◆ Prompt 1 ◆
Copy the stretch from "You can rent" through "Sycomp, you can." word for word from the article on parallel file systems in the cloud.
◆ Prompt 2 ◆
Write the next part of the article on managed GPFS storage in the cloud, starting after its last sentence.

[[ Text passage, beginning ]]

This article originally appeared on The Next Platform >
While there are a lot of different file system and object storage options available for HPC and AI customers, many AI organizations and a lot of traditional HPC simulation and modeling centers choose either the open source Lustre parallel file system or the modern variants of IBM’s General Parallel File System (GPFS), known previously as Spectrum Scale and now known as IBM Storage Scale, as the storage underpinning of their applications.
You can rent managed Lustre services in the cloud, but up until recently, you could not get managed GPFS services in the cloud. But now, thanks to Sycomp, you can.
Speaking very generally, across the parallel file system scratchpads that are set up with tens to hundreds of petabytes of capacity and terabytes to tens of terabytes per second of I/O bandwidth on disk or flash storage, Lustre has about half of the capacity on pre-exascale and exascale HPC systems and GPFS has slightly less than that share.
That ratio has held roughly true for the past two decades. There are plenty of options, and new ones emerging all the time, lately from Vast Data, WekaIO, and DataDirect Networks, which are all peddling disaggregated and software-defined storage for various object and file system storage for high performance AI and HPC systems.
With Lustre being open source as well as popular, it makes perfect sense that the big cloud builders would offer managed Lustre services on their rentable infrastructure when customers needed the I/O and capacity of a parallel file system for their customers as well as for their own internal use. Amazon Web Services, which arguably took HPC seriously earliest among the big clouds, started first with its FSx for Lustre service way back in 2018, and Microsoft followed suit with its Azure Managed Lustre in the summer of 2023. With HPC on the cloud becoming more common, Google Cloud and Oracle Cloud Infrastructure, the number three and four clouds in the world, launched their respective managed Lustre services this year and are pitching them as a way to boost the utilization of GPUs for AI and HPC processing.
But what about those AI and HPC customers who want to run GPFS on the cloud? They can always negotiate with IBM for Storage Scale licenses and deploy the parallel file system themselves on one of the big clouds, just like that was always an option for customers who wanted to deploy Lustre on the cloud before the big cloud builders mentioned above wrapped up their own managed services.
While Big Blue can deploy Storage Scale on the IBM Cloud under a bring-your-own-license method, including deployment templates in its cloud development kit, none of the other big clouds that are selling HPC and AI compute have created a GPFS managed service. But, luckily, Sycomp has worked with IBM to package up Storage Scale into a managed service that is deployable on Google Cloud and on Microsoft Azure. And it is reasonable to assume this managed GPFS storage service, which Sycomp calls the Intelligent Data Storage Platform will eventually be available on AWS and OCI at some point if enough customers ask for it.

[[ Text passage, end ]]
[[ Data section, beginning ]]

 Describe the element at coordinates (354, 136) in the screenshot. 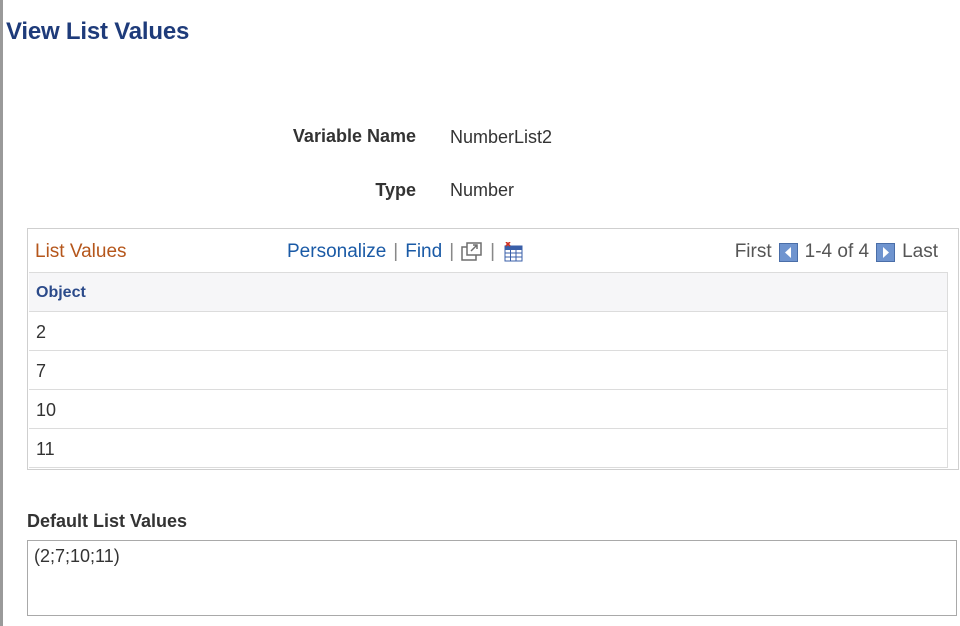

I see `variable-name-label: Variable Name` at that location.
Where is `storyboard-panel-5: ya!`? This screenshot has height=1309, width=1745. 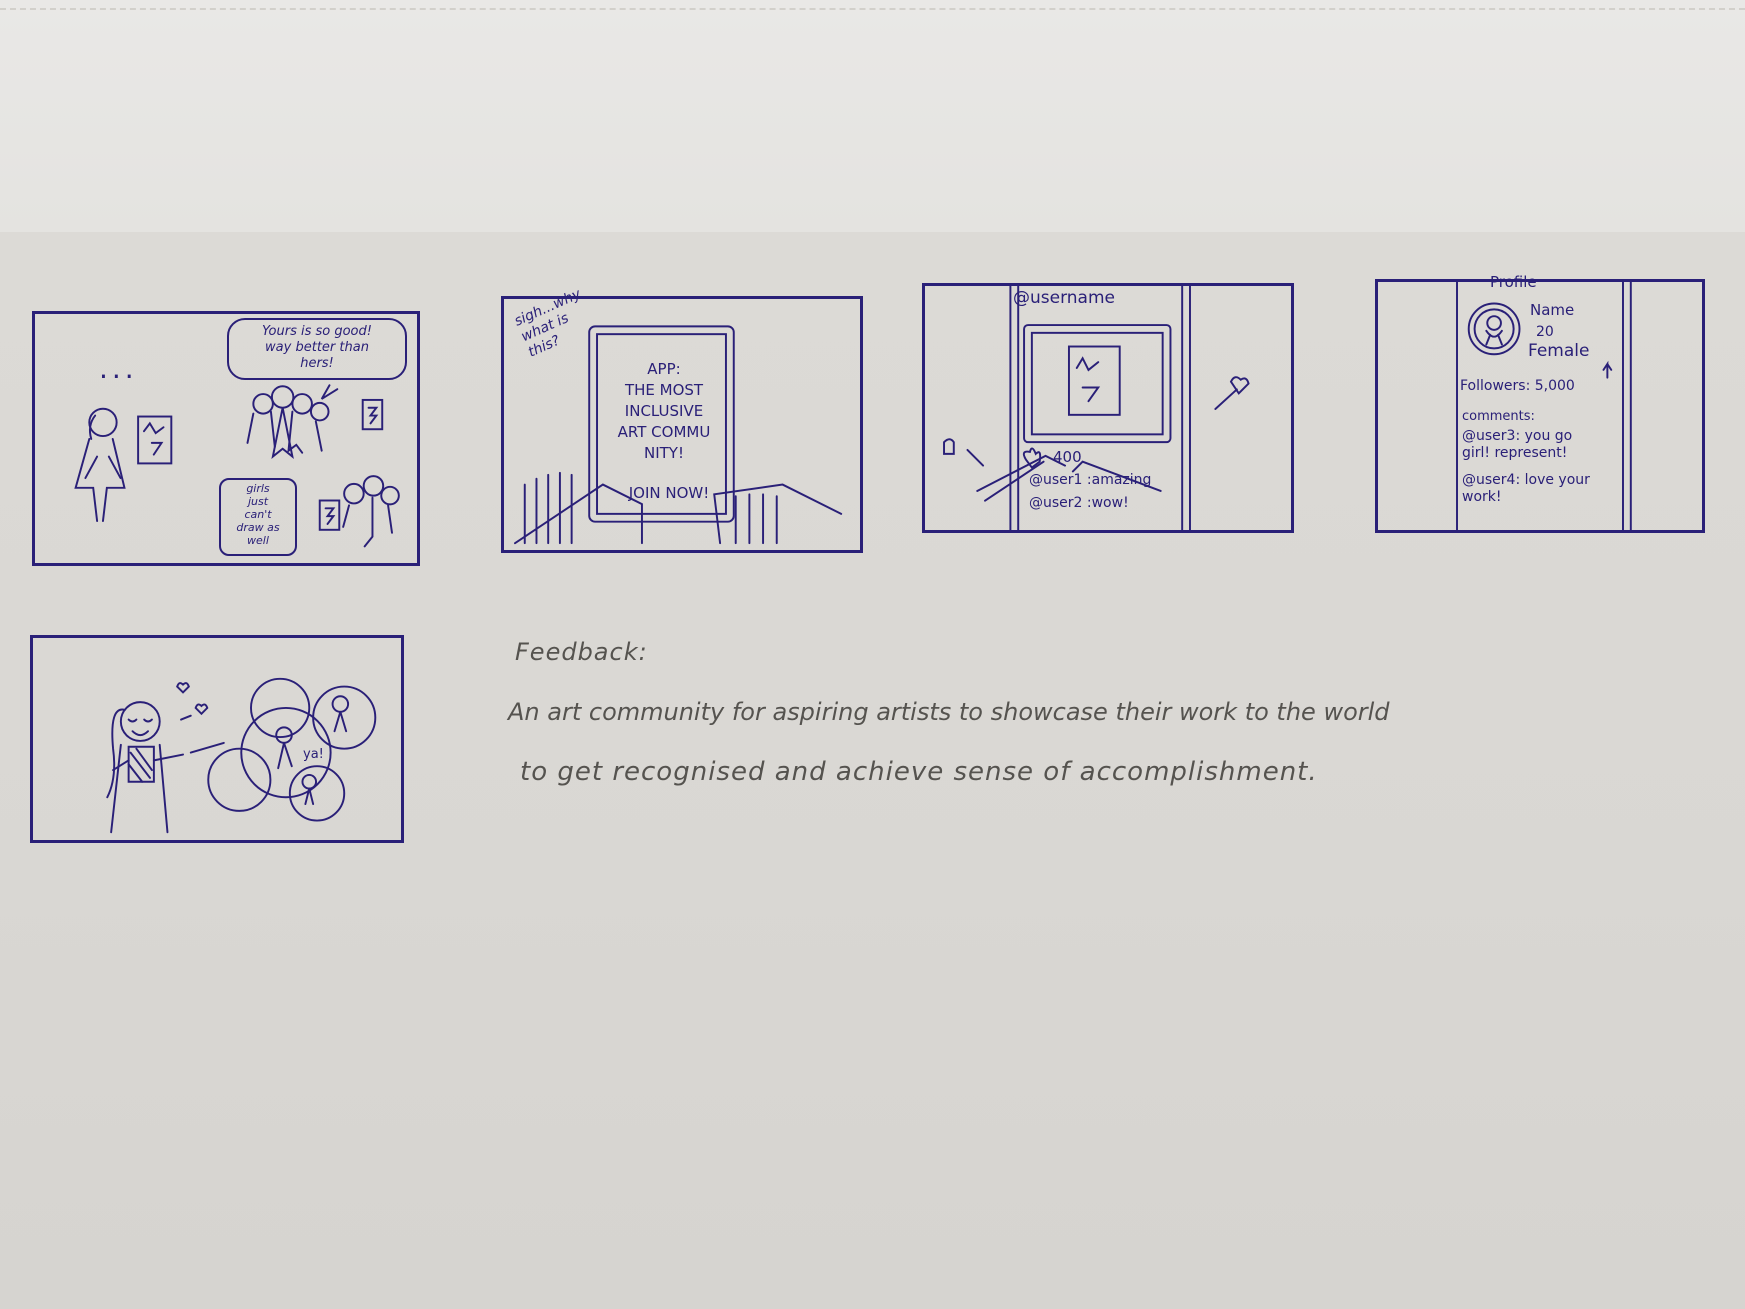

[[ Data section, end ]]

◆ Answer space 1 ◆
You can rent managed Lustre services in the cloud, but up until recently, you could not get managed GPFS services in the cloud. But now, thanks to Sycomp, you can.

◆ Answer space 2 ◆
Sycomp was founded back in 1994 by Michael Symons, the company’s chief executive officer, as a global services and logistics provider serving the enterprise IT market. Today, the company has over 55 locations around the world where its techies work, including eight integration centers and warehouses from which it supports customers in more than 150 countries with products from over 400 technology partners.
Sycomp’s Intelligent Data Storage Platform is ‘infrastructure as code’, a term of art that takes DevOps approaches to configure, provision, and manage IT infrastructure. Scott Fadden, HPC solutions architect at Sycomp, explains to The Next Platform that the company is not just throwing around that infrastructure as code terminology for marketing purposes, but means it literally.
To be specific, says Fadden, Sycomp engineers took the GPFS code that is embodied in IBM’s Storage Scale and packaged it up into Terraform, which is the provisioning tool that HashiCorp (now part of IBM) created to span compute, storage, and networking for both on-premises and cloud infrastructure and manage it all in a consistent way.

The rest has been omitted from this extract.